• _Work task_
Look below for the line containing "This screenshot has width=1249, height=590."; from there, print each line exactly up to and including the line containing "Task: Open 360 度全景视频 channel link", and stop.

• _Recorded information_
BEGIN

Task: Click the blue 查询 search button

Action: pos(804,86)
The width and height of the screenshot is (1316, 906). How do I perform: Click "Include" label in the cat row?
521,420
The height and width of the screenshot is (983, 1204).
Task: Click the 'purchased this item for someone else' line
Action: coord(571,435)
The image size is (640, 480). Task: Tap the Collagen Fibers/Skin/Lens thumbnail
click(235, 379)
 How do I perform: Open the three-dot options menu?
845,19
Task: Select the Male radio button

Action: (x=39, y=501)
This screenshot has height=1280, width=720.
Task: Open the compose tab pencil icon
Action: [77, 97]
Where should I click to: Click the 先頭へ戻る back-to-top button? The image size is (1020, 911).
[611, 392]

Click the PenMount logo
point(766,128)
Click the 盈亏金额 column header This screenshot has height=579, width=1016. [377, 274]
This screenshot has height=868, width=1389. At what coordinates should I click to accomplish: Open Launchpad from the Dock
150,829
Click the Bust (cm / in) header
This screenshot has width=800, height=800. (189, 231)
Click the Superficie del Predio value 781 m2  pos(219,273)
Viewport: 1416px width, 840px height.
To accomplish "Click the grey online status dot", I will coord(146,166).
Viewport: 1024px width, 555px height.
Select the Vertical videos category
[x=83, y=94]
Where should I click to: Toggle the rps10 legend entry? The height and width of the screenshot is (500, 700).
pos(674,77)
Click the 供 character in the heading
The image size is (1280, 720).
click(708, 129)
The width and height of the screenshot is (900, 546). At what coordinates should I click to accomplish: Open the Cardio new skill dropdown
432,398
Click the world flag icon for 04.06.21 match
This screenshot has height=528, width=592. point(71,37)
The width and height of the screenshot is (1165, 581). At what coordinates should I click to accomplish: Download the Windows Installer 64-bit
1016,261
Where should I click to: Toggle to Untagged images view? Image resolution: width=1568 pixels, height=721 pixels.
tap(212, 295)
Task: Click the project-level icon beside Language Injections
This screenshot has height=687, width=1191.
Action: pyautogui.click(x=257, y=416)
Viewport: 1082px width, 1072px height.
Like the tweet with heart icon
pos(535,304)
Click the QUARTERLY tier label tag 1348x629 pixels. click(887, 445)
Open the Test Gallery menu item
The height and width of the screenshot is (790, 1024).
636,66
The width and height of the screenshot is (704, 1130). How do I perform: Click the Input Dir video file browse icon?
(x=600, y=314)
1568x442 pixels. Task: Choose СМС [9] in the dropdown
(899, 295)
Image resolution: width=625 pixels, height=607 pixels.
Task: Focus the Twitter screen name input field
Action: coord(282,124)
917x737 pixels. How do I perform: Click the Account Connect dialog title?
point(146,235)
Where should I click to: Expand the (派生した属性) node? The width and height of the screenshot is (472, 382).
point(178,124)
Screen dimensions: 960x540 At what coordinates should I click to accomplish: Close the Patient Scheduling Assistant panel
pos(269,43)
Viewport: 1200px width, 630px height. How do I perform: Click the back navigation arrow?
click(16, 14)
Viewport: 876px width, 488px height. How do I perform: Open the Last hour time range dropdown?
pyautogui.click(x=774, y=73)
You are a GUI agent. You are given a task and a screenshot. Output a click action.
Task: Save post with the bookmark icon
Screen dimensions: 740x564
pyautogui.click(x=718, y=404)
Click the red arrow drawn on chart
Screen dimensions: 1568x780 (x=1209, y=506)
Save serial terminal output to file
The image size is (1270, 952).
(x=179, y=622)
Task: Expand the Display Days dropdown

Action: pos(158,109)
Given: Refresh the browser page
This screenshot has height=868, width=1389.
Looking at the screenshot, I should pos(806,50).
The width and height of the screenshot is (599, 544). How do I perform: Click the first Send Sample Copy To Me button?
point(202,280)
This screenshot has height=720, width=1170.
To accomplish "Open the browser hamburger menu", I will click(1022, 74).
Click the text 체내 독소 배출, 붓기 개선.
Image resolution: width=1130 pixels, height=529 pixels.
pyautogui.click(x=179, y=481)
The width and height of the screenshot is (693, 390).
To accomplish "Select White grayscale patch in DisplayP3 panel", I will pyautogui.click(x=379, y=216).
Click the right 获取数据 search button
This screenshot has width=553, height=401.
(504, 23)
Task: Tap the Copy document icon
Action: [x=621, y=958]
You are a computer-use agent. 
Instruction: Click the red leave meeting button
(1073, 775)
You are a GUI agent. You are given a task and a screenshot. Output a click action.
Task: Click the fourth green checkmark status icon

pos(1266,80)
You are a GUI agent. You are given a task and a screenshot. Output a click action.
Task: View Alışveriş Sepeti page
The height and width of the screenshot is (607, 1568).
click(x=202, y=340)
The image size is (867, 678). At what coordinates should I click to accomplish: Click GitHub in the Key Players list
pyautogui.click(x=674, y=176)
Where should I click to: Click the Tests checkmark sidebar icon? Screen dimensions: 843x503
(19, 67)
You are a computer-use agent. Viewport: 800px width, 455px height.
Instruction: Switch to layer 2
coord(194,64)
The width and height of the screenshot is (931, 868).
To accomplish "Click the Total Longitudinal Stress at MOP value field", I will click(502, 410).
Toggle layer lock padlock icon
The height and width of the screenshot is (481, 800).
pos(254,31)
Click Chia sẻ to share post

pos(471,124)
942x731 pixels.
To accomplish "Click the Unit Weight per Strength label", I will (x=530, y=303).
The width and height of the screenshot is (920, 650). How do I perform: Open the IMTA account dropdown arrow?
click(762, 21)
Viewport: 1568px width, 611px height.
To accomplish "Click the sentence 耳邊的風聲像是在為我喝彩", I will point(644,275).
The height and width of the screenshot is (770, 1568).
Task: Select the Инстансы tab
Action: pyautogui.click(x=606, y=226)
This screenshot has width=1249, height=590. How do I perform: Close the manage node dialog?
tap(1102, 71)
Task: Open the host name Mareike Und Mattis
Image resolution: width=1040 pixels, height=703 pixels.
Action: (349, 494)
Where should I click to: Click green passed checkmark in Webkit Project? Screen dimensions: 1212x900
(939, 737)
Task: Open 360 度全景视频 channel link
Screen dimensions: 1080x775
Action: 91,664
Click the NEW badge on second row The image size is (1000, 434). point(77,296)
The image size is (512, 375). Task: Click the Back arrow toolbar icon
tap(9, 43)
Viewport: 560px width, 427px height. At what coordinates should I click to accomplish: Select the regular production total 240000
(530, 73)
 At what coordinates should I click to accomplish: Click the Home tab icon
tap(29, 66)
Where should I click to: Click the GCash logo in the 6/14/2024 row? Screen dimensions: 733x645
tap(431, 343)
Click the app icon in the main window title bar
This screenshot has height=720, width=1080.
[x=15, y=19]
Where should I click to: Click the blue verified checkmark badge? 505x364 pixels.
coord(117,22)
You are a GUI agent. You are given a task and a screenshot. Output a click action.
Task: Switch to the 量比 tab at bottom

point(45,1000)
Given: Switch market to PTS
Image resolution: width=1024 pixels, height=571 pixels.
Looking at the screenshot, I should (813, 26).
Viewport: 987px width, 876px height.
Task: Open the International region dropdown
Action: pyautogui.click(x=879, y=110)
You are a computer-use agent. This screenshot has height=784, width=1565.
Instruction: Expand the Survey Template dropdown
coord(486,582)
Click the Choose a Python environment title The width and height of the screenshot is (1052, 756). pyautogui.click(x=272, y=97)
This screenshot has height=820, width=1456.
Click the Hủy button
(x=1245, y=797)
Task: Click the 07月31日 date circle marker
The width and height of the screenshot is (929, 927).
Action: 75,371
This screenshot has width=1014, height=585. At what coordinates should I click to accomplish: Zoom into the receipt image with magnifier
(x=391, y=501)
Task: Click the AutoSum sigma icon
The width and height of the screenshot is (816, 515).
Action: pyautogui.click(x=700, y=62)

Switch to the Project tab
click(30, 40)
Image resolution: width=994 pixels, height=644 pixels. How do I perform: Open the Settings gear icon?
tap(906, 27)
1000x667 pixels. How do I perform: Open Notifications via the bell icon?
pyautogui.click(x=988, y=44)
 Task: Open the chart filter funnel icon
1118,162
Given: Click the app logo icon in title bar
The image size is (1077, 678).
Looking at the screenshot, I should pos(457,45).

END

• _Answer_
This screenshot has width=1249, height=590. How do I perform: Close the manage node dialog?
tap(1102, 71)
Task: Open the host name Mareike Und Mattis
Image resolution: width=1040 pixels, height=703 pixels.
Action: (349, 494)
Where should I click to: Click green passed checkmark in Webkit Project? Screen dimensions: 1212x900
(939, 737)
Task: Open 360 度全景视频 channel link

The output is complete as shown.